# EXTRACT TO READ

[Start of Attachment]

A combination of Venclexta (venetoclax) plus Rituxan (rituximab) was better than standard of care at extending the duration of undetectable residual disease in patients with relapsed or refractory chronic lymphocytic leukemia (CLL), according to a Phase 3 trial.
The findings were presented at the 23rd European Hematology Association (EHA) Annual Congress June 14-17 in Stockholm, Sweden.
The presentation was titled, “High, Durable Minimal Residual Disease (MRD) Negativity with Venetoclax + Rituximab in Relapsed/Refractory CLL: MRD Kinetics and Responses in Cytogenetic Risk Groups in PTS from Phase 3 MURANO Study.”
In blood cancers, minimal residual disease (MRD) refers to a small number of malignant cells that remain in the body after treatment is complete. These cells can sometimes be present at levels undetectable by traditional diagnostic methods, so they can persist and proliferate, causing a relapse of the disease.
Having undetectable MRD (uMRD) means that fewer than one in every 10,000 white blood cells in the blood or bone marrow is a cancer cell. This is thought to be a predictor of better responses to treatment and survival outcomes.
CLL is a form of leukemia, or blood cancer, that worsens slowly. Too many immature lymphocytes (a type of white blood cell) are found in the blood and bone marrow of patients, causing the disease.
On June 8, the U.S. Food and Drug Administration approved the Venclexta-Rituxan combination for the treatment of patients with CLL or small lymphocytic lymphoma (SLL).

[End of Attachment]

# TRY IT
Extract the passage of the venetoclax-rituximab article from "A combination of" to "Phase 3 trial.". Rely on the article alone and on nothing outside it.

# GIVEN MATERIAL
[Start of Attachment]

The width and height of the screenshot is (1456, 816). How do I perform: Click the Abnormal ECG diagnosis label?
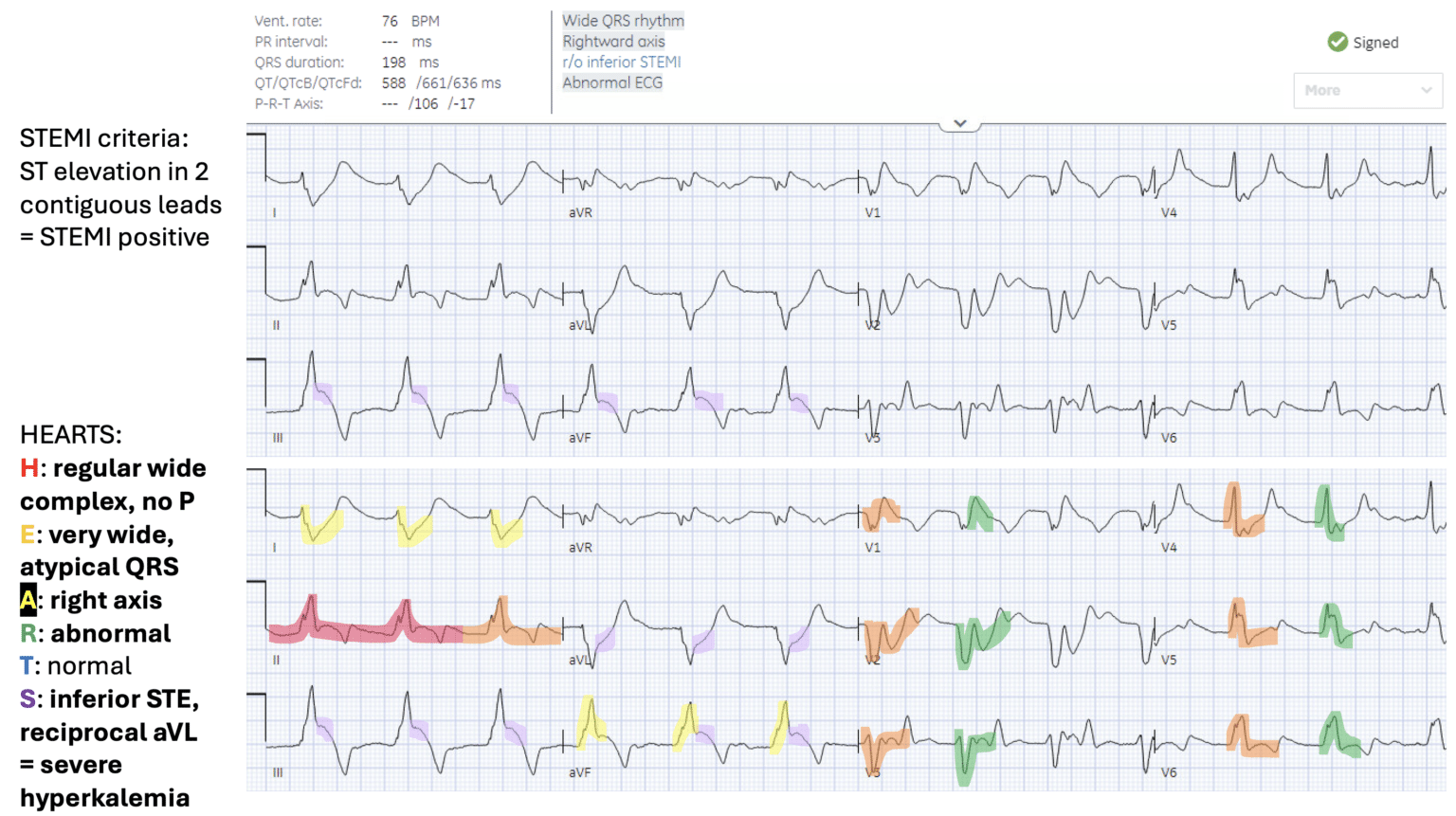tap(612, 82)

[End of Attachment]

# THE ANSWER
A combination of Venclexta (venetoclax) plus Rituxan (rituximab) was better than standard of care at extending the duration of undetectable residual disease in patients with relapsed or refractory chronic lymphocytic leukemia (CLL), according to a Phase 3 trial.